**Task to complete**
Rescale the data from the line with "Task: Select the 45° angle label" up to and including the final line, and return only those lines with the tasks kept. Multiply every answer coordinate by 0.95 and round it to a whole number, with halves rounding up.

Records of locating words and elements
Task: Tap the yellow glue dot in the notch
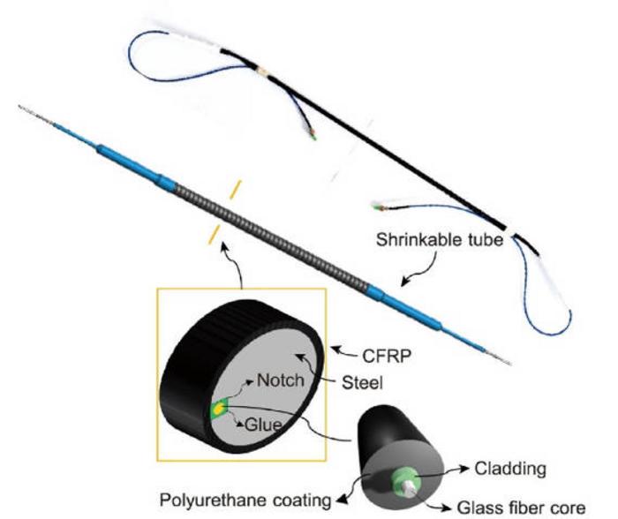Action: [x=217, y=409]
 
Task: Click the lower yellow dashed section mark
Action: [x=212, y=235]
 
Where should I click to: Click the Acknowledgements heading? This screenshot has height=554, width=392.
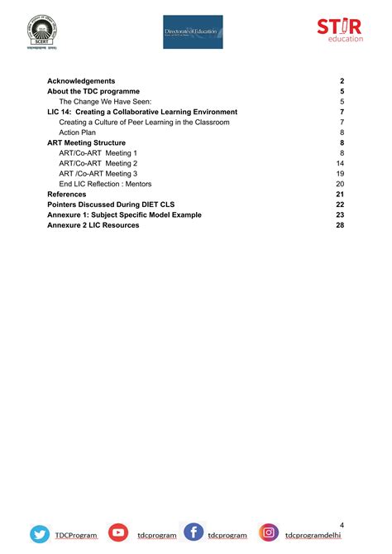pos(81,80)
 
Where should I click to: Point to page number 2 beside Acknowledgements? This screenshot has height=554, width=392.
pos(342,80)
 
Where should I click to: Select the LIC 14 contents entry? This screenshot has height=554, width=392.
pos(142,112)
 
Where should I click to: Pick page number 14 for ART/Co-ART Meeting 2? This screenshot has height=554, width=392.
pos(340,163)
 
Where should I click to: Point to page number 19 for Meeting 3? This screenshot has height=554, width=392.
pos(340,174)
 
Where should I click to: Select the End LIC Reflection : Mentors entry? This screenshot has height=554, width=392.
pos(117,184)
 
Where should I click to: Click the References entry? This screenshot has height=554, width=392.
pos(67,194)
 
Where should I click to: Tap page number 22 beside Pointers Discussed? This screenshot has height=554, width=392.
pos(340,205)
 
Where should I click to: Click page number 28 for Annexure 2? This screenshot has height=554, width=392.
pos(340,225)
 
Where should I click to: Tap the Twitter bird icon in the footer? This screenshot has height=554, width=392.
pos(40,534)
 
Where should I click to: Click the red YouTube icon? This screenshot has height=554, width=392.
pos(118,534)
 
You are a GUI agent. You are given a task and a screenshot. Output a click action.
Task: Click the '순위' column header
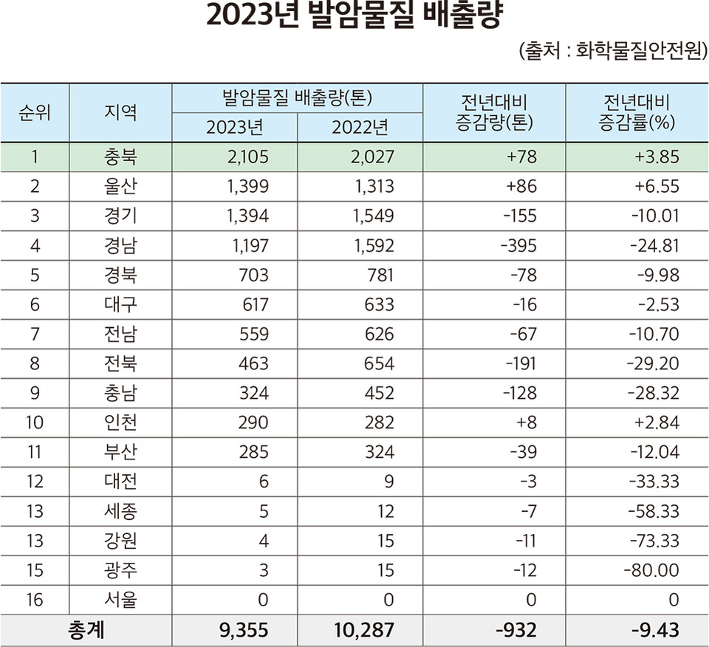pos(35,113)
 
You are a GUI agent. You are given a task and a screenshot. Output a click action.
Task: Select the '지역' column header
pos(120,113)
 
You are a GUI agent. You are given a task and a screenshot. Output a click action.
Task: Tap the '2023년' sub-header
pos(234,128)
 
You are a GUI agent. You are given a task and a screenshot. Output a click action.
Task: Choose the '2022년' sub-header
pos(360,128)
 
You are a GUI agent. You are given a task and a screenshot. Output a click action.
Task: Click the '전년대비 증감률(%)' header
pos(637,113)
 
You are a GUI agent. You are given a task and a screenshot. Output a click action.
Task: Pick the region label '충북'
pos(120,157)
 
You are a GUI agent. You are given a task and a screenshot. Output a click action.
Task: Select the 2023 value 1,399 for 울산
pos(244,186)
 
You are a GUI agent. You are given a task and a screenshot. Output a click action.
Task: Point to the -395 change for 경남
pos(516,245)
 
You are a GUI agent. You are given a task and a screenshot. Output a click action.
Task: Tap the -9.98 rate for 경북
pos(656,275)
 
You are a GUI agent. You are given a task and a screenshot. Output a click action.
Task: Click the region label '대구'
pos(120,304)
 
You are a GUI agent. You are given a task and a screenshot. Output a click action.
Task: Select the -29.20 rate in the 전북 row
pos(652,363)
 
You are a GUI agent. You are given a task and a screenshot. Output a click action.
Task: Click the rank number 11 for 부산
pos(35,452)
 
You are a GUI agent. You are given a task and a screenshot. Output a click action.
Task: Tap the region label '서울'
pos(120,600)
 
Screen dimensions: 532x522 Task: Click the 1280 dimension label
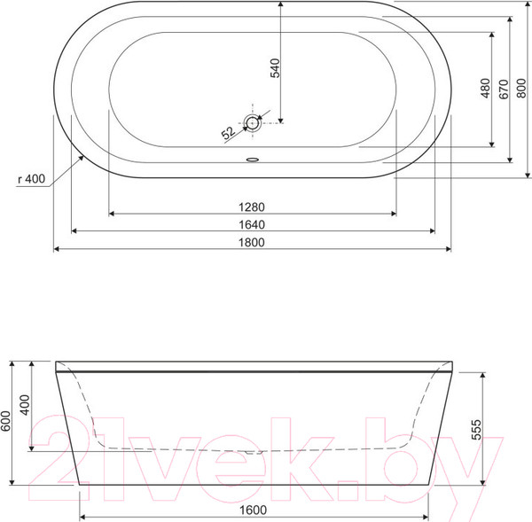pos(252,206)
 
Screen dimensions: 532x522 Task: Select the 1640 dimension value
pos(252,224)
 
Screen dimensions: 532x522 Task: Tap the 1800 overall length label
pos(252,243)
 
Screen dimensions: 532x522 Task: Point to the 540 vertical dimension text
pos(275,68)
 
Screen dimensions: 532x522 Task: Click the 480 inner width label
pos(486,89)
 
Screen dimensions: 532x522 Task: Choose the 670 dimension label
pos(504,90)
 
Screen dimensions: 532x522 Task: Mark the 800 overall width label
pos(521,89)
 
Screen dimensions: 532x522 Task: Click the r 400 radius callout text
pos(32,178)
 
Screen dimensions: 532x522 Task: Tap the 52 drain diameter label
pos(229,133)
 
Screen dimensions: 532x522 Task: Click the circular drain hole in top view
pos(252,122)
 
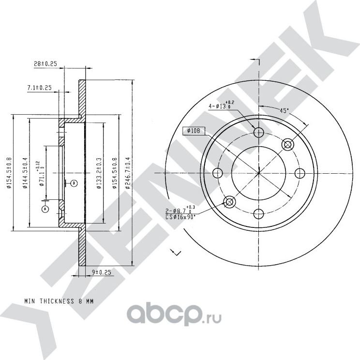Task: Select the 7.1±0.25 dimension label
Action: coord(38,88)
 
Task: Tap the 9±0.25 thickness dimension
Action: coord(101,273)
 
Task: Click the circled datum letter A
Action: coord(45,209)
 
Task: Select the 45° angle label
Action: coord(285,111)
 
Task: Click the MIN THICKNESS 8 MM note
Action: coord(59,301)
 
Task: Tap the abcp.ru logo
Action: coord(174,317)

**Response to this exercise**
Task: Select the 45° angle label
Action: coord(271,105)
 
Task: Click the MIN THICKNESS 8 MM note
Action: coord(56,286)
 
Task: Tap the abcp.ru logo
Action: coord(165,301)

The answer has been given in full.